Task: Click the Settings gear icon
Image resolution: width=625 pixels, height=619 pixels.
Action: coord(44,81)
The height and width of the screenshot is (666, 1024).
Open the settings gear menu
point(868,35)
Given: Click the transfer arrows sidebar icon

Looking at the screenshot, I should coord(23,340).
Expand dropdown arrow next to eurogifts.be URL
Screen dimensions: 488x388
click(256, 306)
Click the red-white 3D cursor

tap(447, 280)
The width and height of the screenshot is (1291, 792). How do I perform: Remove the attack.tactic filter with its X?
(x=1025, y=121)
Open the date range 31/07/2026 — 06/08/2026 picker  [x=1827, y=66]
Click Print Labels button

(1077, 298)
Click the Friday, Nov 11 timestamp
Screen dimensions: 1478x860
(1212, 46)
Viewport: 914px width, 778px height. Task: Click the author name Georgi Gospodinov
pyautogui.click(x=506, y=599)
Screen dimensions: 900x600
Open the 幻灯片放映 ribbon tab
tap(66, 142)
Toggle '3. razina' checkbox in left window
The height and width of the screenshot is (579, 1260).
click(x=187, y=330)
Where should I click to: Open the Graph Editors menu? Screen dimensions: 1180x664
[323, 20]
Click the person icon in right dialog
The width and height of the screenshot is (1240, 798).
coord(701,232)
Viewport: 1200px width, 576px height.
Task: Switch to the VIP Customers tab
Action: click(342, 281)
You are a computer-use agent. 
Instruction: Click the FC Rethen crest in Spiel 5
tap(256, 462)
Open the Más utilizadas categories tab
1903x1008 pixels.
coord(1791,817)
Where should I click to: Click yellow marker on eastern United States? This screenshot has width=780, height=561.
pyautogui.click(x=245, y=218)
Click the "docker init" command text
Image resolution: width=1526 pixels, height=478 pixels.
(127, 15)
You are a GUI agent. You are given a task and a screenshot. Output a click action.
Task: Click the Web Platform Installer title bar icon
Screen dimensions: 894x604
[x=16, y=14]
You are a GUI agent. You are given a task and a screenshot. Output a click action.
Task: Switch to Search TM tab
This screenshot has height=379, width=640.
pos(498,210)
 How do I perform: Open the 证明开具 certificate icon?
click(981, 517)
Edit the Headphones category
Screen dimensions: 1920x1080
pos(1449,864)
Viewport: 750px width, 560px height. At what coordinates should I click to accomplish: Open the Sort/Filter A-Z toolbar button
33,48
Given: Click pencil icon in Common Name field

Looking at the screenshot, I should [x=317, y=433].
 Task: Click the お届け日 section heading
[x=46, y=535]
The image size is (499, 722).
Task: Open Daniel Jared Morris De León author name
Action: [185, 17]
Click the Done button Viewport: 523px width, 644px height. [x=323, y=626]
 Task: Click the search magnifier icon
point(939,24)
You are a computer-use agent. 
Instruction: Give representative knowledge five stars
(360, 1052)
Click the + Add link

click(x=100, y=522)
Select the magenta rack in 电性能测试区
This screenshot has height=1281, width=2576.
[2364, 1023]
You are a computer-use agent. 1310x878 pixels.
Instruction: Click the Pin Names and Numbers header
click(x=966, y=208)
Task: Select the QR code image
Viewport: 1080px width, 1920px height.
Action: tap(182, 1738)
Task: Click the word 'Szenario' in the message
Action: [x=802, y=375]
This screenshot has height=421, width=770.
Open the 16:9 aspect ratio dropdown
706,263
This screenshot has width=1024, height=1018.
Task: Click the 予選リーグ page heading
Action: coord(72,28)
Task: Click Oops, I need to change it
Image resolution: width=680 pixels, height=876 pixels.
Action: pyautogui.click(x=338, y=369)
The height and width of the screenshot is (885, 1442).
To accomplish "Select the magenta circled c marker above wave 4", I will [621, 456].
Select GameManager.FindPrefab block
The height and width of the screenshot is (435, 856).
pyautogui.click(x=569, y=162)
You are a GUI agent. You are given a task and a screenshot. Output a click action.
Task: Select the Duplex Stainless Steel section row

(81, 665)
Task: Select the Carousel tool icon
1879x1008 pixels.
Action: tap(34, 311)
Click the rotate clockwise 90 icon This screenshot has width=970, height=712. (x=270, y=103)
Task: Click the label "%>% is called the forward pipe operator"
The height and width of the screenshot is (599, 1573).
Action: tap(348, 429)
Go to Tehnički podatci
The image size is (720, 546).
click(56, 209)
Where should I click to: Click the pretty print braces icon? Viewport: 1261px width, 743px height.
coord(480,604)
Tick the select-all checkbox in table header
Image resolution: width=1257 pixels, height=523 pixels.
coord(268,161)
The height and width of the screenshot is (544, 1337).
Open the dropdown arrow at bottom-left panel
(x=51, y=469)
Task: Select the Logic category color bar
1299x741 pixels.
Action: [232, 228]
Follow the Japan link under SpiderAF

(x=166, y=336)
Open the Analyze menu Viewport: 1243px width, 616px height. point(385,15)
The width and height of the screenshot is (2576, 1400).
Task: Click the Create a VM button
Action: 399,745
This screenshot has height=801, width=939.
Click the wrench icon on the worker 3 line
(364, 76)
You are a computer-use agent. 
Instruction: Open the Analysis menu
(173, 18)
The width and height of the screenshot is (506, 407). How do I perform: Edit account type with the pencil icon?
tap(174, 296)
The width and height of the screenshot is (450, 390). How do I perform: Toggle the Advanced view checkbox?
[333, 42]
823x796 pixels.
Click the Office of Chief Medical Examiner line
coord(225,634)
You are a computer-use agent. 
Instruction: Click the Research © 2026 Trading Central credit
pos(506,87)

________________

HOW TO COMPLETE THIS TASK. In the entries above, the lines from the one bearing "Task: Select the QR code image" up to and including the one bearing "The height and width of the screenshot is (885, 1442)." should be transcribed exactly; no other line is wanted.

SOLUTION.
Task: Select the QR code image
Viewport: 1080px width, 1920px height.
Action: tap(182, 1738)
Task: Click the word 'Szenario' in the message
Action: [x=802, y=375]
This screenshot has height=421, width=770.
Open the 16:9 aspect ratio dropdown
706,263
This screenshot has width=1024, height=1018.
Task: Click the 予選リーグ page heading
Action: coord(72,28)
Task: Click Oops, I need to change it
Image resolution: width=680 pixels, height=876 pixels.
Action: pyautogui.click(x=338, y=369)
The height and width of the screenshot is (885, 1442).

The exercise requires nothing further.